DIRECTIONS: Below are some records; return each one exactly as written.

DATA FOR THIS TASK:
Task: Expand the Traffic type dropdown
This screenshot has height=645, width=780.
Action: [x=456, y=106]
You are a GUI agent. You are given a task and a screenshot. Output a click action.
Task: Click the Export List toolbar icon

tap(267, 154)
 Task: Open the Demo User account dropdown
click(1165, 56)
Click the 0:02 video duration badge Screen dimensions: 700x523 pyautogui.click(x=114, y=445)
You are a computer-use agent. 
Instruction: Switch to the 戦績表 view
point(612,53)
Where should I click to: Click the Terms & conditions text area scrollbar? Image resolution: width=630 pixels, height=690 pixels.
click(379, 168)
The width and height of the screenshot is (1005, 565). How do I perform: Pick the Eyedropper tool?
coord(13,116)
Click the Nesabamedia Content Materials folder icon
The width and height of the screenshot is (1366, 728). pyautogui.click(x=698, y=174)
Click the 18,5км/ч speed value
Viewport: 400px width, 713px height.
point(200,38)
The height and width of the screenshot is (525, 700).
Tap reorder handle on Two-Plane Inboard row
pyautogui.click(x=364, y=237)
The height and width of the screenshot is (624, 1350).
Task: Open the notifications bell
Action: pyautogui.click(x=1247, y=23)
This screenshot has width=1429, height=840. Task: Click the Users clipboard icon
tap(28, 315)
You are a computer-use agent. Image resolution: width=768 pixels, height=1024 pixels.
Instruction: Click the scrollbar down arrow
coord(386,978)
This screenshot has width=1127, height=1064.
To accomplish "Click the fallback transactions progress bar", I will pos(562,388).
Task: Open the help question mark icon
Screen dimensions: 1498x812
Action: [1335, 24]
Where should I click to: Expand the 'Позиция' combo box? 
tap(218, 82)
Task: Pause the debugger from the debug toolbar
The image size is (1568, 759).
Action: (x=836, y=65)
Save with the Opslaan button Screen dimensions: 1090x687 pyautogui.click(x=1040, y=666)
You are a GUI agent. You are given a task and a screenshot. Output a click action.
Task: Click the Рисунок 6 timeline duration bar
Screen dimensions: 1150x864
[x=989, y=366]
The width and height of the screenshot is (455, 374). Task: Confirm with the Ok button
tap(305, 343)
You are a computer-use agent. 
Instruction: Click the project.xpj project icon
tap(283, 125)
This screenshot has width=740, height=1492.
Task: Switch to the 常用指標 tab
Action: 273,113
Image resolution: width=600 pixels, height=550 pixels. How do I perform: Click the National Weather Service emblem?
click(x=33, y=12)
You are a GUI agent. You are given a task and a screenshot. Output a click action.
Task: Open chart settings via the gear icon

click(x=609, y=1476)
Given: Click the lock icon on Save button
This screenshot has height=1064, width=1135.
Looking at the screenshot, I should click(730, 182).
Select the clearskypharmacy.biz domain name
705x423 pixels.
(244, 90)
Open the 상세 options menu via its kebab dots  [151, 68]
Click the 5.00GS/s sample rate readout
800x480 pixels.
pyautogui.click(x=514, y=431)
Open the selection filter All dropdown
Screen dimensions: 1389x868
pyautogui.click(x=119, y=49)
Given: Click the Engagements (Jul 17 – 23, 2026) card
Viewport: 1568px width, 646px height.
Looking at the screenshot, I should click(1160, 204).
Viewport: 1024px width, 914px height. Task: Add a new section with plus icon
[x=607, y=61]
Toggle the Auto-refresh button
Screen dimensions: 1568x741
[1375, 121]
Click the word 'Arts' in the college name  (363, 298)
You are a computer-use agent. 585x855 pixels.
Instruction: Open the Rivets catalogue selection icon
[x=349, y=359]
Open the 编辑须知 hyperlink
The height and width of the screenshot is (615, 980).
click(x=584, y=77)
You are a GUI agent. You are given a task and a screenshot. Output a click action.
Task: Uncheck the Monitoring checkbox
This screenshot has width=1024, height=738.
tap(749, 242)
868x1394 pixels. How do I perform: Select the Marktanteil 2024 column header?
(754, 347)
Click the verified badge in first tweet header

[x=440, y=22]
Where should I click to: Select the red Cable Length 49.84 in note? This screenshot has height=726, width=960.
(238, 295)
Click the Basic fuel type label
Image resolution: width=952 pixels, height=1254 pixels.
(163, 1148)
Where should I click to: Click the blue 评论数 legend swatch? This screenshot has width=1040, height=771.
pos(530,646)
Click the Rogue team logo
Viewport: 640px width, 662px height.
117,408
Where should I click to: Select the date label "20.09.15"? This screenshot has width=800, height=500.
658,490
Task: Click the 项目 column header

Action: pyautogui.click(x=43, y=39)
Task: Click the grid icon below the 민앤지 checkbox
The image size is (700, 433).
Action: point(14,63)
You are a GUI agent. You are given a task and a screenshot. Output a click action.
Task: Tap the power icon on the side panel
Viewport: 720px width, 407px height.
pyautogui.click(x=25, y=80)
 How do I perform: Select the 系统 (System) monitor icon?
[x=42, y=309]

RESPONSE FOR THIS EXERCISE:
Task: Expand the Traffic type dropdown
This screenshot has height=645, width=780.
Action: [x=456, y=106]
You are a GUI agent. You are given a task and a screenshot. Output a click action.
Task: Click the Export List toolbar icon

tap(267, 154)
 Task: Open the Demo User account dropdown
click(1165, 56)
Click the 0:02 video duration badge Screen dimensions: 700x523 pyautogui.click(x=114, y=445)
You are a computer-use agent. 
Instruction: Switch to the 戦績表 view
point(612,53)
Where should I click to: Click the Terms & conditions text area scrollbar? Image resolution: width=630 pixels, height=690 pixels.
click(379, 168)
The width and height of the screenshot is (1005, 565). How do I perform: Pick the Eyedropper tool?
coord(13,116)
Click the Nesabamedia Content Materials folder icon
The width and height of the screenshot is (1366, 728). pyautogui.click(x=698, y=174)
Click the 18,5км/ч speed value
Viewport: 400px width, 713px height.
point(200,38)
The height and width of the screenshot is (525, 700).
Tap reorder handle on Two-Plane Inboard row
pyautogui.click(x=364, y=237)
The height and width of the screenshot is (624, 1350).
Task: Open the notifications bell
Action: pyautogui.click(x=1247, y=23)
This screenshot has width=1429, height=840. Task: Click the Users clipboard icon
tap(28, 315)
You are a computer-use agent. Image resolution: width=768 pixels, height=1024 pixels.
Instruction: Click the scrollbar down arrow
coord(386,978)
This screenshot has width=1127, height=1064.
To accomplish "Click the fallback transactions progress bar", I will pos(562,388).
Task: Open the help question mark icon
Screen dimensions: 1498x812
Action: [1335, 24]
Where should I click to: Expand the 'Позиция' combo box? 
tap(218, 82)
Task: Pause the debugger from the debug toolbar
The image size is (1568, 759).
Action: (x=836, y=65)
Save with the Opslaan button Screen dimensions: 1090x687 pyautogui.click(x=1040, y=666)
You are a GUI agent. You are given a task and a screenshot. Output a click action.
Task: Click the Рисунок 6 timeline duration bar
Screen dimensions: 1150x864
[x=989, y=366]
The width and height of the screenshot is (455, 374). Task: Confirm with the Ok button
tap(305, 343)
You are a computer-use agent. 
Instruction: Click the project.xpj project icon
tap(283, 125)
This screenshot has width=740, height=1492.
Task: Switch to the 常用指標 tab
Action: 273,113
Image resolution: width=600 pixels, height=550 pixels. How do I perform: Click the National Weather Service emblem?
click(x=33, y=12)
You are a GUI agent. You are given a task and a screenshot. Output a click action.
Task: Open chart settings via the gear icon

click(x=609, y=1476)
Given: Click the lock icon on Save button
This screenshot has height=1064, width=1135.
Looking at the screenshot, I should click(730, 182).
Select the clearskypharmacy.biz domain name
705x423 pixels.
(244, 90)
Open the 상세 options menu via its kebab dots  [151, 68]
Click the 5.00GS/s sample rate readout
800x480 pixels.
pyautogui.click(x=514, y=431)
Open the selection filter All dropdown
Screen dimensions: 1389x868
pyautogui.click(x=119, y=49)
Given: Click the Engagements (Jul 17 – 23, 2026) card
Viewport: 1568px width, 646px height.
Looking at the screenshot, I should click(1160, 204).
Viewport: 1024px width, 914px height. Task: Add a new section with plus icon
[x=607, y=61]
Toggle the Auto-refresh button
Screen dimensions: 1568x741
[1375, 121]
Click the word 'Arts' in the college name  (363, 298)
You are a computer-use agent. 585x855 pixels.
Instruction: Open the Rivets catalogue selection icon
[x=349, y=359]
Open the 编辑须知 hyperlink
The height and width of the screenshot is (615, 980).
click(x=584, y=77)
You are a GUI agent. You are given a task and a screenshot. Output a click action.
Task: Uncheck the Monitoring checkbox
This screenshot has width=1024, height=738.
tap(749, 242)
868x1394 pixels. How do I perform: Select the Marktanteil 2024 column header?
(754, 347)
Click the verified badge in first tweet header

[x=440, y=22]
Where should I click to: Select the red Cable Length 49.84 in note? This screenshot has height=726, width=960.
(238, 295)
Click the Basic fuel type label
Image resolution: width=952 pixels, height=1254 pixels.
(163, 1148)
Where should I click to: Click the blue 评论数 legend swatch? This screenshot has width=1040, height=771.
pos(530,646)
Click the Rogue team logo
Viewport: 640px width, 662px height.
117,408
Where should I click to: Select the date label "20.09.15"? This screenshot has width=800, height=500.
658,490
Task: Click the 项目 column header

Action: pyautogui.click(x=43, y=39)
Task: Click the grid icon below the 민앤지 checkbox
The image size is (700, 433).
Action: point(14,63)
You are a GUI agent. You are given a task and a screenshot. Output a click action.
Task: Tap the power icon on the side panel
Viewport: 720px width, 407px height.
pyautogui.click(x=25, y=80)
 How do I perform: Select the 系统 (System) monitor icon?
[x=42, y=309]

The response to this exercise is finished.